Analistas

La era de la innovación

En algunos de los artículos que tengo publicados en este privilegiado espacio sostengo que estamos ante la era de los mercados y de suyo de la innovación, que por definición consiste en crear un producto ó servicio para ser introducido en los mercados, que lo acogerán, en la medida que sus novedades solucionen problemas ó mejoren la forma como vivimos.

La innovación está presente en todos los planos cotidianos, del individual al organizacional, hasta el institucional y social, conforme su naturaleza y alcance; por la cual en la gestión organizacional se generan innovaciones de producto ó servicio, y además se incluyen innovaciones en los procesos, en mercadeo y ventas, y, en los modelos de negocio, mientras que en los Estados, se refleja en nuevos paradigmas de desarrollo político, económico y social.

Pero como vivimos de clichés y moda, ésta parece ser la consigna al aplicar éste concepto, que solo alcanza determinados ámbitos y no termina de trascender toda la economía y sociedad. Es así como la innovación es acogida debidamente entre las grandes empresas nacionales o internacionales, siendo claro que los productos y servicios con alto valor agregado propios del conocimiento, son en su gran mayoría de dominio extranjero, y no menos importante, de origen importado.

Por supuesto hay cada vez más Mipymes innovadoras, pero aún subsisten muchas dudas acerca del conjunto de respuestas que ofrece el Estado para atender a los retos propios de ésta actividad.

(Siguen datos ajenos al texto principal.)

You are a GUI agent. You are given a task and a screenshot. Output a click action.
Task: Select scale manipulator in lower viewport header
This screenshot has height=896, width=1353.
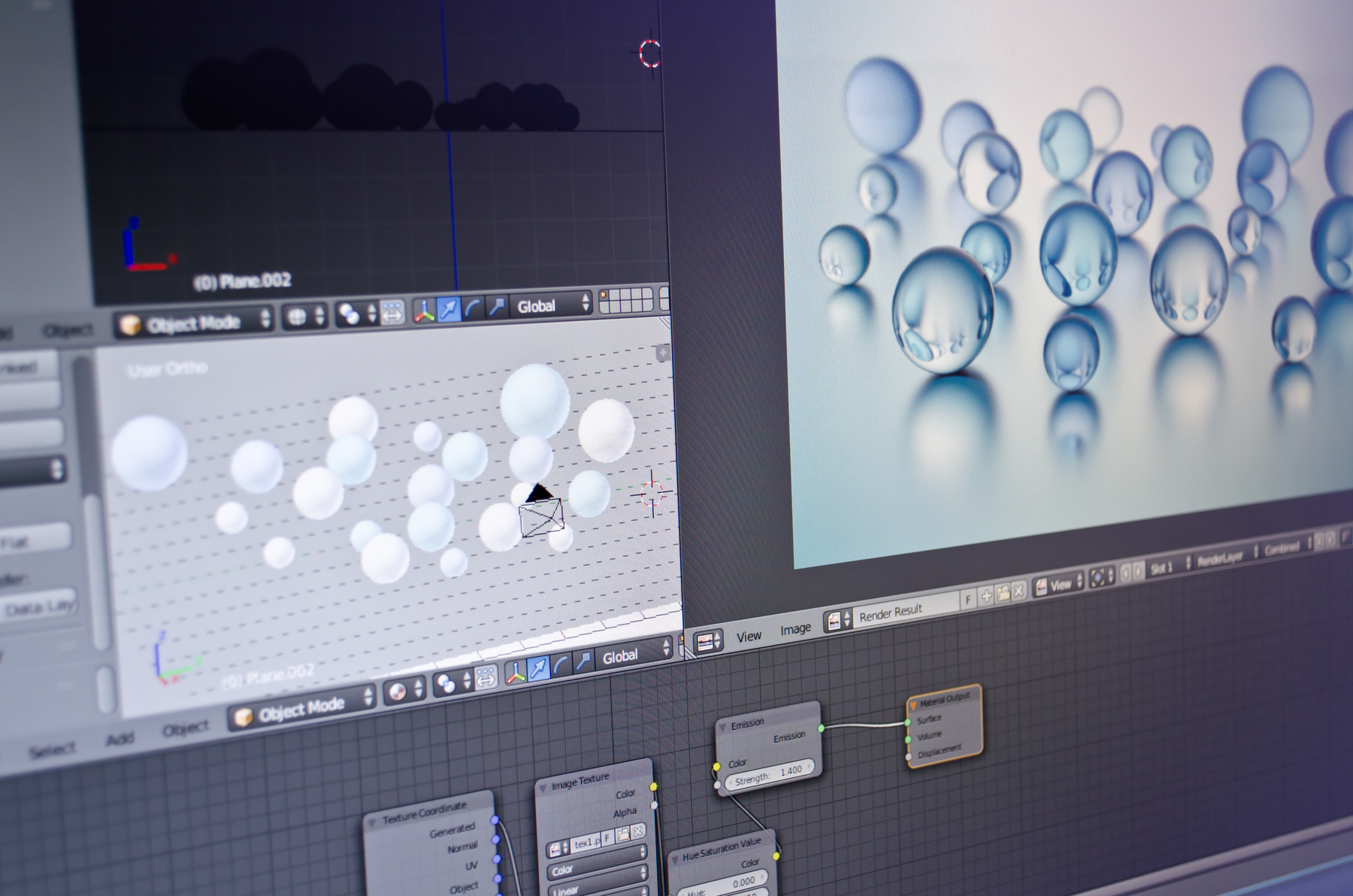tap(583, 661)
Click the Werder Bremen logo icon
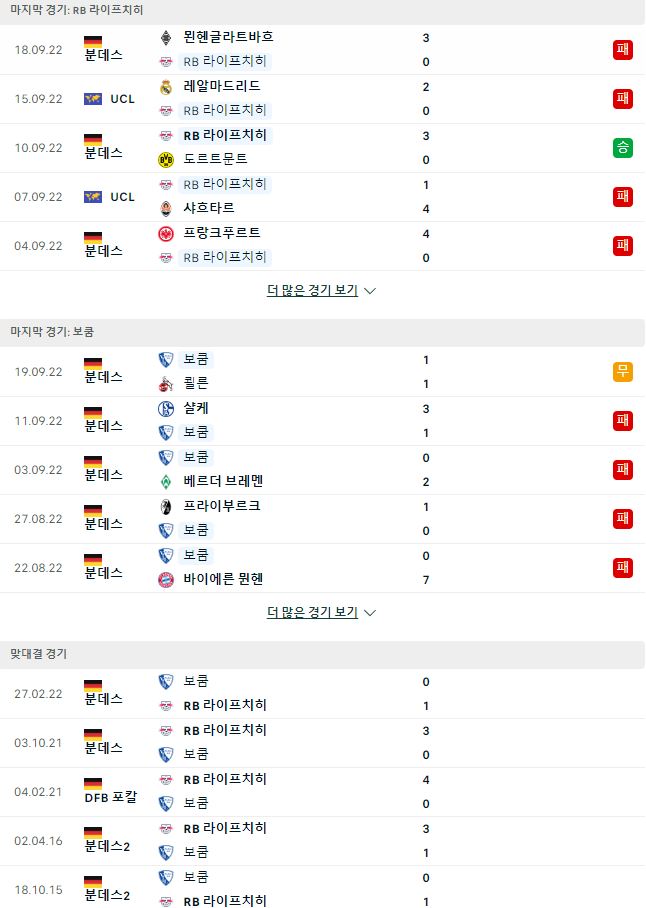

En particular, siempre me ha llamado la atención la falta de soluciones efectivas para cerrar las brechas del conocimiento y al tiempo los silogismos de distracción que sobre el tema se arengan en la arena pública y privada, bajo la consigna dizque de transformación productiva, que al final termina siendo el desarrollo de la agenda interna diseñada por el gobierno anterior para fortalecer las actuales capacidades endógenas, pero nunca para introducir de manera decida nuevos sectores no focalizados.

Por eso tal vez lo que más me inquieta, con todo el respeto y admiración que me merece la política económica de los diferentes gobiernos nacionales, incluido éste, es la falta de visión y decisión para un cambio fundamental en el rumbo y la dirección que sigue el Estado sobre los recursos que administra o puede gestionar, al solo considerar y atender el mandato dado por los grupos de interés y presión, pero nunca la ingente necesidad de cerrar las brechas del conocimiento.

Sin desconocer todo lo bueno que se ha hecho, solo hay que echarle un vistazo a la reforma del Estado adelantada en este gobierno, adicional a la de regalías y ahora la tributaria en curso, en las cuales se ha desaprovechado la posibilidad de ganar tiempo respecto del ajuste estructural requerido por la nación, para darle la orientación y aplicación merecida por la innovación en los todos municipios y departamentos, conforme su situación; temas a los cuales me referiré en próximos artículos, sobre lo cual los más acreditados analistas reconocen al menos falta de coordinación, entre muchos otros aspectos por mejorar, como siempre, sin que para el efecto se considere el aporte de quienes no estamos entre la crema de la crema.

Finalmente, como bien lo dice al actual adagio popular, "el cliente es el rey", llámese comprador ó ciudadano, por lo tanto, quien manda la parada hoy en día son los mercados y la innovación que le subyace, de ahí que su relación con el Estado debe estar muy bien conceptualizada y materializada, de forma tal que ésta permita el anhelado crecimiento equitativo, sostenible y sustentable, y con él, la sociedad del conocimiento y la justicia. Epílogo: Tenemos una distinguida representación de ilustres economistas, pero paradójicamente también somos uno de los países más desiguales y mediocremente desarrollado, por lo que considero que la principal agencia de desarrollo, el Banco Mundial, debería ser manejada no por figuras insólitas sino por representantes de países como Corea, que demostraron como lograr el desarrollo.

Reconocimiento: Mensaje de felicitación al Directorio Nacional Conservador y en especial a Soraya Galvis Cobo, Secretaria de la Mujer, por haber lanzado "Con la Mujer", periódico que servirá para reconocer y destacar la fuerza política en el país con mayor participación de la mujer en las diferentes esferas legislativas, lo cual se forjó entre otros, gracias al esfuerzo de Doña Bertha Hernández de Ospina. Loable iniciativa con la que me congratulo y auguro éxitos.